Heys guys hoping you can help me out here......
Car seemed to be going fine, until this morning when I went out for a drive it started dying when I went around corners.thought it was desperately low on fuel at first but after filling it up it was still dying on me. When driving along the power (engine) would cut out. Was able to put it in second, drop the clutch and keep it goin, just. Seemed to be slightly overheating as well (just over halfway). Also when putting the indicators on they just stayed on, as in they were'nt blinking, they were just lighting up like there wasnt enough power for them to blink. Stereo was also turning off intermittently, especially when braking and coming to a stop.
In addition to this, yesterday when I was putting my interior back in plus new head unit :) it was doing some strange things.Turned the car on a couple of times whilst working on it. Car was running.....then when I turned on the lights, the revs dropped and the car died.Even keeping my foot flat on the accelerator wouldnt keep it running. Took it for a run during the day, came home and parked it up, at night turned car on, turned lights on and it was fine, didnt die on me. :?

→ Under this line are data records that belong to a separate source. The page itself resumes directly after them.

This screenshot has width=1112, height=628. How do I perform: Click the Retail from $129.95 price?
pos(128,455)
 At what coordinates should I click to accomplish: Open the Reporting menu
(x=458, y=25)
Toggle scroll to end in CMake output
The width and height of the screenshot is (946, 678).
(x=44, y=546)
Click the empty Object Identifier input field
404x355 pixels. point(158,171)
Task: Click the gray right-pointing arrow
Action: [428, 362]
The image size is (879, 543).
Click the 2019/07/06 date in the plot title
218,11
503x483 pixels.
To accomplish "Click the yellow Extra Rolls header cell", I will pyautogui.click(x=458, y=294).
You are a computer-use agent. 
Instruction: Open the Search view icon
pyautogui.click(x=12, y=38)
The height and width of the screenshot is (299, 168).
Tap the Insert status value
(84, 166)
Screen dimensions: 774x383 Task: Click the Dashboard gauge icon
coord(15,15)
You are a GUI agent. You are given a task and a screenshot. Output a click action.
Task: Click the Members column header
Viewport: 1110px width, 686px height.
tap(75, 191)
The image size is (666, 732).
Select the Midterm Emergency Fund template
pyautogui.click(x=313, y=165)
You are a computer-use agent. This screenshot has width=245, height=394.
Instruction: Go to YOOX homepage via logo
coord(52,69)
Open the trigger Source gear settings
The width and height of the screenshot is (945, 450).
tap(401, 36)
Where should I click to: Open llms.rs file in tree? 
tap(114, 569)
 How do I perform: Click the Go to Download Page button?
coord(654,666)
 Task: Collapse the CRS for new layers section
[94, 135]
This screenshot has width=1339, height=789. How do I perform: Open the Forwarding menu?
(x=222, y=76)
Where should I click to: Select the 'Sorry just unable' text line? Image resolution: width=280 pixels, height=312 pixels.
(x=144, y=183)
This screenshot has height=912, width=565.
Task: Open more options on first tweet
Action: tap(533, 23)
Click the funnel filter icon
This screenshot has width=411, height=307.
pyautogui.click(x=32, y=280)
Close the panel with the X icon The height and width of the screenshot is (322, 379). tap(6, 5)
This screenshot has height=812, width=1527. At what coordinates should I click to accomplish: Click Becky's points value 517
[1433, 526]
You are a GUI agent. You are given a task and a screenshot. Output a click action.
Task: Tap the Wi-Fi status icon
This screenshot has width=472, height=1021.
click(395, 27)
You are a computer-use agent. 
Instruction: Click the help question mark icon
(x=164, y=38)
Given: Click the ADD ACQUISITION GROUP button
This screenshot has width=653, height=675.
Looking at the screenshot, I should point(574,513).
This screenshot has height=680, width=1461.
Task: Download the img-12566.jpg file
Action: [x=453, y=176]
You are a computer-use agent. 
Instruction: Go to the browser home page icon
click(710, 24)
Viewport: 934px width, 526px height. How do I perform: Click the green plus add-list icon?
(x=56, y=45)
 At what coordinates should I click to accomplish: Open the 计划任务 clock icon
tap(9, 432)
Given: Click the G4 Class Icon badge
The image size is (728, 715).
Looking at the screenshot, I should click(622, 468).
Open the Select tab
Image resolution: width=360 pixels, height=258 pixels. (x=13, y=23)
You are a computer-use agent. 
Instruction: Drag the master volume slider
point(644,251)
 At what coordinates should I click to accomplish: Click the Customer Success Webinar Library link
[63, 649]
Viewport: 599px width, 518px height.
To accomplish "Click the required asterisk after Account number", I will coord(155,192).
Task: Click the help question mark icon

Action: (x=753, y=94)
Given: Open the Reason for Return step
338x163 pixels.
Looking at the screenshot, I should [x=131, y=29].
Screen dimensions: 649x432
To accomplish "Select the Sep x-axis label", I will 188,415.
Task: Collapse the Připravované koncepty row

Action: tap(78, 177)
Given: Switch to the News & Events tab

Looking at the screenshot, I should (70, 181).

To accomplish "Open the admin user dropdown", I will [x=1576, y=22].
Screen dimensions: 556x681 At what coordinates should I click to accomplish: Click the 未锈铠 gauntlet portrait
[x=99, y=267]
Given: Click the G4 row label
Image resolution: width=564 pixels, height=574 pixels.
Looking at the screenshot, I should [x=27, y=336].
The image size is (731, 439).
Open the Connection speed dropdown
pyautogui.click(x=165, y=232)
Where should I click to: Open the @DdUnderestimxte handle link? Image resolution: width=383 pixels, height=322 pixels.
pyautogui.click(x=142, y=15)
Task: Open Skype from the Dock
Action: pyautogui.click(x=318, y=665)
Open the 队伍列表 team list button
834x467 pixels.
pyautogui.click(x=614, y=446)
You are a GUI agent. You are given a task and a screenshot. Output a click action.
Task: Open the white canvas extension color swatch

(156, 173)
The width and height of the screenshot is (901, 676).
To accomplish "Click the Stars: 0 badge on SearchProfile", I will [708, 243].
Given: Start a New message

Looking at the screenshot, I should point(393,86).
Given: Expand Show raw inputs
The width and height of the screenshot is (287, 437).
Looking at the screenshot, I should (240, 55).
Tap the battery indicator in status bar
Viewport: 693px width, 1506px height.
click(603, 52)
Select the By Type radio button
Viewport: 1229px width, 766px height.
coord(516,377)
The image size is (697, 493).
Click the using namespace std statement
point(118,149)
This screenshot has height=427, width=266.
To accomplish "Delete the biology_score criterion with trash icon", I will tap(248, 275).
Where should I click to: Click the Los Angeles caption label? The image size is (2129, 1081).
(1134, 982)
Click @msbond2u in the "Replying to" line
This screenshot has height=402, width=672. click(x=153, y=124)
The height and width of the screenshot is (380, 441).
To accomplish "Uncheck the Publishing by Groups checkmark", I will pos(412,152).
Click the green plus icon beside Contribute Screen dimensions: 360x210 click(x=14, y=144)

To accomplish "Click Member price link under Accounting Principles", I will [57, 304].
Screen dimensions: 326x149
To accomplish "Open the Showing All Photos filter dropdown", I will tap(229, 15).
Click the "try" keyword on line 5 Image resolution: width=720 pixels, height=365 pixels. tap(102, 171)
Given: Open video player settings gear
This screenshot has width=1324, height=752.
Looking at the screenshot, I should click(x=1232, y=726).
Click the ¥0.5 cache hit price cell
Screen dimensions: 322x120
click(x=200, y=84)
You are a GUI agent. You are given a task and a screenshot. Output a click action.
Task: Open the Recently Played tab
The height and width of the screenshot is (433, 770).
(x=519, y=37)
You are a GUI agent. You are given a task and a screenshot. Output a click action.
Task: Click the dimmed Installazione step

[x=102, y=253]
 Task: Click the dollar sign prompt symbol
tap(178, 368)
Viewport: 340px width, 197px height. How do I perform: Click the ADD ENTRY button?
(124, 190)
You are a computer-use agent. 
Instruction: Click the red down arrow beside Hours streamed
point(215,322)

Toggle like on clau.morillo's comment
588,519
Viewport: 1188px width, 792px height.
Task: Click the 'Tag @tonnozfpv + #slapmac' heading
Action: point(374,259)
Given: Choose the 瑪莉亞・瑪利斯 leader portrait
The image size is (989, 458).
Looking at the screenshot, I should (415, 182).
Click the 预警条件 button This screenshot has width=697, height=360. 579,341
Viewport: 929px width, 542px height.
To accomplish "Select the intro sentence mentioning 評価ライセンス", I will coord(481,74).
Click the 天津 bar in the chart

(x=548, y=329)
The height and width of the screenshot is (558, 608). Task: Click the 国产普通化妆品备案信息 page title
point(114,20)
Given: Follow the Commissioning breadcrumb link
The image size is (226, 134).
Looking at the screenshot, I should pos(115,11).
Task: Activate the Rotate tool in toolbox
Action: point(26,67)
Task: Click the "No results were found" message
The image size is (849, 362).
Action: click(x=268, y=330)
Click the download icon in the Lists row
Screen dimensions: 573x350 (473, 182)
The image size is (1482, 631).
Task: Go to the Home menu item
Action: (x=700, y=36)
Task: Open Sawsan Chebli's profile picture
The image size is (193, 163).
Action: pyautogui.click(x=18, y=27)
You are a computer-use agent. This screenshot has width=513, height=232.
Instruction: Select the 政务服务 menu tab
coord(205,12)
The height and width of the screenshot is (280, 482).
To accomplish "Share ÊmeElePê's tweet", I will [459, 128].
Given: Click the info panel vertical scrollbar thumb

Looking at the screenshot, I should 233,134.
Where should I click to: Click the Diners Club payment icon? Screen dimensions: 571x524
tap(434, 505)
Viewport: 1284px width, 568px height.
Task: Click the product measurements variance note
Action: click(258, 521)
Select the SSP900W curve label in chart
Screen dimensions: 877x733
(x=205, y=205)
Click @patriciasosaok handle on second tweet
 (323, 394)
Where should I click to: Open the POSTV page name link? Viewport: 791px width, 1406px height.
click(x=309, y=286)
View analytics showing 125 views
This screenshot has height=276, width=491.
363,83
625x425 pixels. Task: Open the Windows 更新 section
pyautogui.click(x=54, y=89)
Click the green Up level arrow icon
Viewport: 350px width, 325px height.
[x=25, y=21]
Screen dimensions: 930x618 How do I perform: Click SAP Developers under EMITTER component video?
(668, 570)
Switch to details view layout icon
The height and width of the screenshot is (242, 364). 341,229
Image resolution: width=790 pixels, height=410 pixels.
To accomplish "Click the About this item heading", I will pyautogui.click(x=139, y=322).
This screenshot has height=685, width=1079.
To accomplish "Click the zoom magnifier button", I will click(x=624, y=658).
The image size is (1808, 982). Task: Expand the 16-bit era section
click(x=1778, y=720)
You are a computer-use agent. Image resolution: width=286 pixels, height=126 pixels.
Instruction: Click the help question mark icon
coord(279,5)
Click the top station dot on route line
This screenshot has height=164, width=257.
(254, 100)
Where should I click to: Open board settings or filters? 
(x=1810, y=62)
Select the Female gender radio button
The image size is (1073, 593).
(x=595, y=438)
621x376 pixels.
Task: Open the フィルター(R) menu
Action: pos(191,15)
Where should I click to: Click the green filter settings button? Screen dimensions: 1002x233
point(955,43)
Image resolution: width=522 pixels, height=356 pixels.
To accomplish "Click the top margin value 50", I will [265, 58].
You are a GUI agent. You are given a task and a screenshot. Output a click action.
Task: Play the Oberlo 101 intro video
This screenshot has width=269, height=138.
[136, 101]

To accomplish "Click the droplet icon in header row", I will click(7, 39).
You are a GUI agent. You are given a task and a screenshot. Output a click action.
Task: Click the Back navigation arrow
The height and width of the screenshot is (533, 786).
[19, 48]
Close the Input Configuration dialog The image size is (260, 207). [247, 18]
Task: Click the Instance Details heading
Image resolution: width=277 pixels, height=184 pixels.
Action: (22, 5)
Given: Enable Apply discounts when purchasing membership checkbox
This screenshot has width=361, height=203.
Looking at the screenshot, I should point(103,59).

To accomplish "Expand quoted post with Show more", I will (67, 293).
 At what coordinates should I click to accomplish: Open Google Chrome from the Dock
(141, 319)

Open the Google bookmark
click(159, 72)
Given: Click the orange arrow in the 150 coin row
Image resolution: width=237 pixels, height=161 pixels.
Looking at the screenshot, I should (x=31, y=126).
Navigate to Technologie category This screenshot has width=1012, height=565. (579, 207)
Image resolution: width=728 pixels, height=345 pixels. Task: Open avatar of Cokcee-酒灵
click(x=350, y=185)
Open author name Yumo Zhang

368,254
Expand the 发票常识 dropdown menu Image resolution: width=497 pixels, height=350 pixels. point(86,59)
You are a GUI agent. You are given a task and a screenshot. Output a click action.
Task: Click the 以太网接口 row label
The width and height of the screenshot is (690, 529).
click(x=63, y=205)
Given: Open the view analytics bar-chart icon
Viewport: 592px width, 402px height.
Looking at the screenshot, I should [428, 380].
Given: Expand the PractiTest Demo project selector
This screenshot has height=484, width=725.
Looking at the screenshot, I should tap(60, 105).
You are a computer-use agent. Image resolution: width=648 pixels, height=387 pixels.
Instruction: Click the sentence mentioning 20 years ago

Other things that may be related (or not):
- had the power windows fixed the other day
- when on idle the boost gauge is reading about 5mm below 0, as in it reads in vacuum. its also not boosting as high as it should be.
If your still awake after all that and you have any idea what I could narrow some of these problems down to it would be hugely appreciated.
Cheers
Help...revs dying randomly!! among other things...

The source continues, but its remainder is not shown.